» Work item: Each record below needs to be written out exactly as it appears.

-=-=-

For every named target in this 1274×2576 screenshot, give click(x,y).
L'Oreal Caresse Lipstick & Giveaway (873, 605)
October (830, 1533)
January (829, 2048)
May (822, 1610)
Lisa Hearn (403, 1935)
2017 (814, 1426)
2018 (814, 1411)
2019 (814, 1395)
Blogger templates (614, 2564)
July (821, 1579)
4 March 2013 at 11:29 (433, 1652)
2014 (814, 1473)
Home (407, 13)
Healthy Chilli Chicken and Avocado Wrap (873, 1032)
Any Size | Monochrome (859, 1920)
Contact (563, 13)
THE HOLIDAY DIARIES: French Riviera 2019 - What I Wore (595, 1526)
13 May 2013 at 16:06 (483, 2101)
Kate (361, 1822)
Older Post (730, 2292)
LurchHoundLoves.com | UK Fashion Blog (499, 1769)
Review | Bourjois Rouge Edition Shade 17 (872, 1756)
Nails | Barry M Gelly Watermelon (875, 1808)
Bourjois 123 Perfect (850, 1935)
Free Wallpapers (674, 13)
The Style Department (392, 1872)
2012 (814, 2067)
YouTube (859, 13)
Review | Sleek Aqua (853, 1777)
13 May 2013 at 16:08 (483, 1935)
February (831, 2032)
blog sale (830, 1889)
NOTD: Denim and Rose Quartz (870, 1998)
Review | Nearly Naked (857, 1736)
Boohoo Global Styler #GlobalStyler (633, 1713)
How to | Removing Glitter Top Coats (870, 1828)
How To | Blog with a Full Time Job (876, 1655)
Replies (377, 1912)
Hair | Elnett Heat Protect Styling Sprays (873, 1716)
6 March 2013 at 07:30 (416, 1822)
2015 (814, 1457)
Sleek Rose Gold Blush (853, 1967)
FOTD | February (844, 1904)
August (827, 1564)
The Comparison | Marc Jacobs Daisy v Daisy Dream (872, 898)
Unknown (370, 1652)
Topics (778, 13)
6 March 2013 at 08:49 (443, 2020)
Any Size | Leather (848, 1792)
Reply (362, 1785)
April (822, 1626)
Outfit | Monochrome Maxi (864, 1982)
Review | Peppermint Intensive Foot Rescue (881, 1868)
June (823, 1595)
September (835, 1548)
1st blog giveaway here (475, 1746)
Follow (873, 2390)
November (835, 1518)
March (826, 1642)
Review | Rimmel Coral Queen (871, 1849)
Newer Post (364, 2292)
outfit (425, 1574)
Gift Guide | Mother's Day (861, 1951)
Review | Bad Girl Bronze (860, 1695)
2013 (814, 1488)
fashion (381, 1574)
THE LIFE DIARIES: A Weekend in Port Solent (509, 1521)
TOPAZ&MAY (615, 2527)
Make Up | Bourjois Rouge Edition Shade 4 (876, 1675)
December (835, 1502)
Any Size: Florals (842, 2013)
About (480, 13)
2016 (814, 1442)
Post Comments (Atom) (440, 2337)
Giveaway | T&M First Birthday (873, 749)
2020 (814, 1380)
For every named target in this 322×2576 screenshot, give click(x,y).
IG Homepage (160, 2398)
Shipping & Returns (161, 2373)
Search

-=-=-

» Task solution:
For every named target in this 1274×2576 screenshot, give click(x,y).
L'Oreal Caresse Lipstick & Giveaway (873, 605)
October (830, 1533)
January (829, 2048)
May (822, 1610)
Lisa Hearn (403, 1935)
2017 (814, 1426)
2018 (814, 1411)
2019 (814, 1395)
Blogger templates (614, 2564)
July (821, 1579)
4 March 2013 at 11:29 (433, 1652)
2014 (814, 1473)
Home (407, 13)
Healthy Chilli Chicken and Avocado Wrap (873, 1032)
Any Size | Monochrome (859, 1920)
Contact (563, 13)
THE HOLIDAY DIARIES: French Riviera 2019 - What I Wore (595, 1526)
13 May 2013 at 16:06 (483, 2101)
Kate (361, 1822)
Older Post (730, 2292)
LurchHoundLoves.com | UK Fashion Blog (499, 1769)
Review | Bourjois Rouge Edition Shade 17 (872, 1756)
Nails | Barry M Gelly Watermelon (875, 1808)
Bourjois 123 Perfect (850, 1935)
Free Wallpapers (674, 13)
The Style Department (392, 1872)
2012 (814, 2067)
YouTube (859, 13)
Review | Sleek Aqua (853, 1777)
13 May 2013 at 16:08 (483, 1935)
February (831, 2032)
blog sale (830, 1889)
NOTD: Denim and Rose Quartz (870, 1998)
Review | Nearly Naked (857, 1736)
Boohoo Global Styler #GlobalStyler (633, 1713)
How to | Removing Glitter Top Coats (870, 1828)
How To | Blog with a Full Time Job (876, 1655)
Replies (377, 1912)
Hair | Elnett Heat Protect Styling Sprays (873, 1716)
6 March 2013 at 07:30 (416, 1822)
2015 (814, 1457)
Sleek Rose Gold Blush (853, 1967)
FOTD | February (844, 1904)
August (827, 1564)
The Comparison | Marc Jacobs Daisy v Daisy Dream (872, 898)
Unknown (370, 1652)
Topics (778, 13)
6 March 2013 at 08:49 (443, 2020)
Any Size | Leather (848, 1792)
Reply (362, 1785)
April (822, 1626)
Outfit | Monochrome Maxi (864, 1982)
Review | Peppermint Intensive Foot Rescue (881, 1868)
June (823, 1595)
September (835, 1548)
1st blog giveaway here (475, 1746)
Follow (873, 2390)
November (835, 1518)
March (826, 1642)
Review | Rimmel Coral Queen (871, 1849)
Newer Post (364, 2292)
outfit (425, 1574)
Gift Guide | Mother's Day (861, 1951)
Review | Bad Girl Bronze (860, 1695)
2013 (814, 1488)
fashion (381, 1574)
THE LIFE DIARIES: A Weekend in Port Solent (509, 1521)
TOPAZ&MAY (615, 2527)
Make Up | Bourjois Rouge Edition Shade 4 (876, 1675)
December (835, 1502)
Any Size: Florals (842, 2013)
About (480, 13)
2016 (814, 1442)
Post Comments (Atom) (440, 2337)
Giveaway | T&M First Birthday (873, 749)
2020 (814, 1380)
For every named target in this 322×2576 screenshot, give click(x,y).
IG Homepage (160, 2398)
Shipping & Returns (161, 2373)
Search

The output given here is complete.